The 1936–37 Challenge Cup was the 37th tournament of rugby league's oldest trophy, the Challenge Cup.  32 clubs entered the competition which was won by Widnes who beat Keighley 18–5 in the final at Wembley Stadium on 8 May 1937.  This was Widnes' second win in the competition and, to date, Keighley's only appearance in the final.

First round
The first round draw was made on 13 January 1937. 16 ties were drawn that were played on 13 February 1937.

First round replay
The replay between Castleford and Batley was played on the Wednesday 17 February 1937.

Second round
The draw for the second round was made on 15 February 1937 with the eight ties schedules 27 February. Only six ties were played that day as heavy snow forced the postponement of the game at Bradford and the match between Widnes and Dewsbury was abandoned at half-time with the score 8–0 to Widnes.

Second round replays
The replay between Castleford and Wigan was played on the Wednesday 3 March 1937 and the rescheduled Widnes v Dewsbury game was played on Thursday 4 March.

Third round
The third round draw was made on 1 March, ties were due to be played on 13 March, but the weather played a part again and the match between Huddersfield and Wigan was postponed an played on 17 March.

Semi-finals
The draw for the semi-finals was delayed until the third round tie between Huddersfield and Wigan had been played and was made on 18 March.  The semi-finals were played at neutral venues on Saturday 3 April.

Semi-final replay
Wakefield and Keighley met to replay their tie at Fartown Huddersfield on 7 April.

Final

Widnes and Keighley met in the final at Wembley Stadium on 8 May 1937. Widnes went 5–0 up within the first ten minutes as Tommy Shannon scored a try which Peter Topping converted. Just before the half-hour mark, Widnes scored another try as Tommy McCue over to give Widnes an 8–0 lead which remained the score at half-time. Immediately after the second half kicked off, Keighley were awarded a penalty which Joseph Sherburn kicked to reduce Widnes' lead to six points. Some Keighley pressure came to nothing and Ken Barber intercepted a pass to score Widnes' third try which Topping converted.

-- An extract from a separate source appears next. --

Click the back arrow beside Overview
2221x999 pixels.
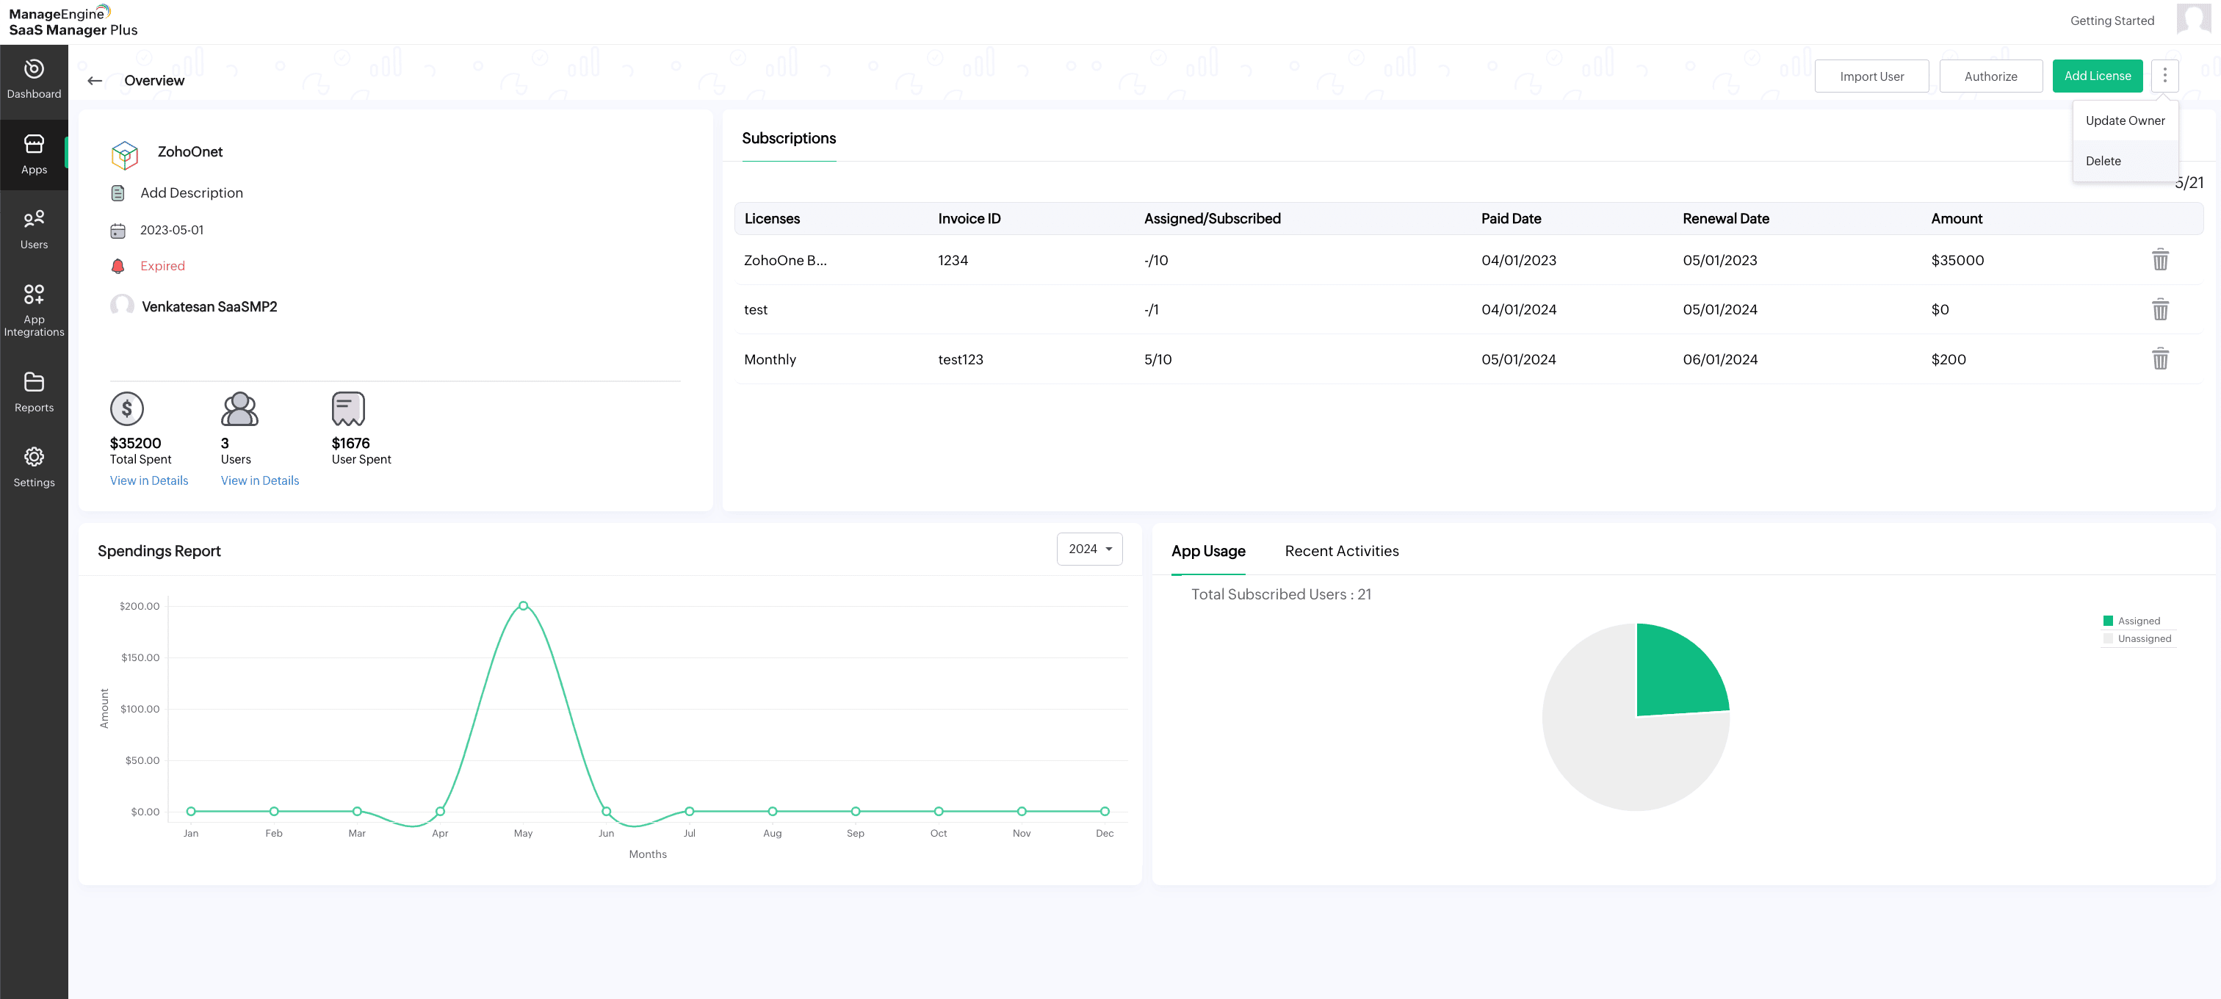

Five minutes later Widnes' put the game beyond Keighley's reach as captain Nat Silcock scored their fourth try. Topping missed the conversion but made amends by kicking a penalty after an hours play. With the score 18–2 with minutes left to play, Keighley scored their only try as Reg Lloyd went over making the final score 18–5 to Widnes. The attendance or the game was 47,699 and the gate receipts totalled £6,579.